The first case of monkeypox in WHO’s Eastern Mediterranean Region has been reported by the Ministry of Health and Prevention in the United Arab Emirates as countries continue to scale up detection and response capacities for this viral disease. The patient is currently receiving treatment and additional suspected cases are being investigated.

As of 23 May, 131 confirmed cases have been reported from 18 countries across the different WHO regions, with an additional 106 suspected cases being investigated. The confirmed cases are reported from non-endemic countries that do not usually report monkeypox outbreaks. There are no associated deaths to date.

“More suspected cases are being reported in our Region but not yet confirmed. In anticipation of additional confirmed cases in the Region, WHO urges countries to report against the WHO case definition and share information on cases reported on a timely basis.
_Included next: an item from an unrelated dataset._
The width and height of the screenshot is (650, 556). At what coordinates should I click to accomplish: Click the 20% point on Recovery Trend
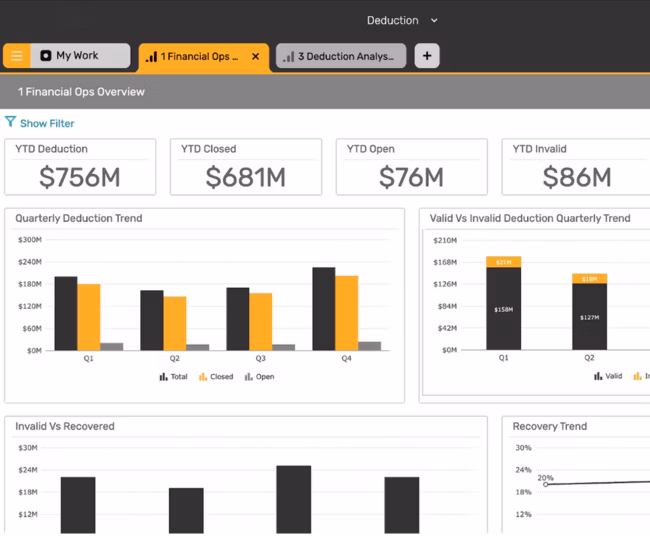click(x=545, y=485)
We are committed to providing information for health ministries, health workers, communities, and people to inform them of monkeypox and how to protect themselves and their loved ones,” said Dr. Ahmed Al-Mandhari, WHO Regional Director for the Eastern Mediterranean.

As the situation rapidly evolves, WHO’s Regional Office for the Eastern Mediterranean is working closely with countries to scale up preparedness and response plans for monkeypox. The Regional Office continues to work closely with all countries to ensure that potential cases are quickly identified, tested, and responded to.

Currently, the Regional Office is working to streamline laboratory support at the national level in all countries while strengthening rt-PCR testing, surveillance, case investigation, and contact tracing.

As part of this holistic approach, the Regional Office will also provide ministries of health across the Region with a list of collaborating centers for sample shipment and testing while maintaining a sufficient supply of reagents and laboratory testing kits.

Recently, WHO issued interim guidance for countries to reinforce surveillance, case investigation, contact tracing, and treatment to break the chains of transmission and stop the outbreak.

Monkeypox mainly occurs in forested rural areas in central and Western Africa. Since the cessation of smallpox vaccination, the rising incidence of reported cases and outbreaks are raising concerns about the future spread of the disease. Despite higher risks in endemic areas, monkeypox remains under-recognized and underreported. Optimal supportive care is critical to improve the clinical course of monkeypox and avoid the most severe complications for persons affected.